Conflicto en Emsa: “Sergio Ferreyra tendrá que irse”
El Ministerio de Trabajo dictó la conciliación obligatoria con los trabajadores de la empresa eléctrica. Pero más allá de esta avenencia por parte de la cartera ministerial, los empleados de Emsa, están cansados del manoseo y las promesas del presidente Sergio Ferreyra.

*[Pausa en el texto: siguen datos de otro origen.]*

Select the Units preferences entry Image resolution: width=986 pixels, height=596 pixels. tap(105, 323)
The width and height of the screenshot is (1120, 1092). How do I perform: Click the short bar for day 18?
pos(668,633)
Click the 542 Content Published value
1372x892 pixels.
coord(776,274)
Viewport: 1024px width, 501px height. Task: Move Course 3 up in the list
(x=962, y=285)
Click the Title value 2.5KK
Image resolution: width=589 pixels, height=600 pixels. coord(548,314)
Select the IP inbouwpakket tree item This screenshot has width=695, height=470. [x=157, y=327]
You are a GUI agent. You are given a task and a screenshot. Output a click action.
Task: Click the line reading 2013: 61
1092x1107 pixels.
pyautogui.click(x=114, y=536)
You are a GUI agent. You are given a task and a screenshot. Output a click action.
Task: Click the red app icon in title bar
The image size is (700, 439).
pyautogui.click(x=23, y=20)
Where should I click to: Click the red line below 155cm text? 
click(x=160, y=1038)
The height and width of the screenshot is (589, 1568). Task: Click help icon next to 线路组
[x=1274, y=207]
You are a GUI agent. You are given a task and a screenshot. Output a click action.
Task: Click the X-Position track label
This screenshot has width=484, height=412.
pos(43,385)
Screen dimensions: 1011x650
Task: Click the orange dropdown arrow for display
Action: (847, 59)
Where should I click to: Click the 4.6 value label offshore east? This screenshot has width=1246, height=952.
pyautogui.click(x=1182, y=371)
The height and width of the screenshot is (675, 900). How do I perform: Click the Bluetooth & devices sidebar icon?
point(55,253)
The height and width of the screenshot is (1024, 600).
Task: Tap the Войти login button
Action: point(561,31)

Las reuniones entre los apoderados jurídicos de Emsa y los gremialistas fueron tensas y casi llegaron al punto de agresiones físicas entre ambas partes. Según Ferreyra los empleados de la empresa cobran demasiado y poseen excesivos privilegios. El ceder no es parte del plan.

Paralelamente Ferreyra admite, que hay problemas financieros en la empresa y deben ser tratados. Pero no se llaman “mala administración”, “sobrefacturación” o “exceso del gasto público”, sino “privilegios”, "exceso de contratos" y “aprietes gremiales”. Es decir, se refieren a problemas que crean los empleados y no las gestiones nefastas que ha tenido Emsa. Clarísimo: por donde se lo mire, el titular de la compañía intenta proyectar culpas. Hacerse cargo; olvidate.

A Ferreyra le quedan pocos meses para convivir con sus propias contradicciones en la compañía, junto a un creciente clima de fastidio que se advierte dentro de la empresa. Pero el entorno más cercano del presidente de Emsa, es hasta el momento el más favorecido. Aquel que alguna vez fue su aliado, ahora lo mira de costado y descontando segundo por segundo, hasta que llegue la hora del “dulce” adiós. Si Carlos Pretto, el vicepresidente de la prestataria eléctrica ya se está probando el saco de presidente.

La fuerte lucha de Pretto para que Ferreyra siga en la presidencia, forma parte de las ironías del operador ultra clossista y acérrimo enemigo del rovirismo. Tal es así que algunos delegados de la propia compañía dijeron que la línea que bajó desde sectores muy allegado al segundo de Emsa, era que el paro continúe a pesar de la conciliación obligatoria que dictó el Ministerio de Trabajo.

Sin embargo el devaluado operador de la renovación (Pretto) consiguió su cometido. Desgastó la imagen de Ferreyra y sembró la desconfianza de Closs hacia la capacidad de administración del “Pity”, como lo llaman sus próximos.

Son tiempos complicados. Los hombres de la compañía lo intuyen resignado. Cuando les pidió comprometerse con el proyecto a los empleados. Intentó reforzar la proyección de culpas hacia las gestiones anteriores, pero haciendo números fríos, el mayor déficit de la empresa ha sido en su propia gestión, que actualmente posee un “agujero” económico de 124 millones de pesos anuales.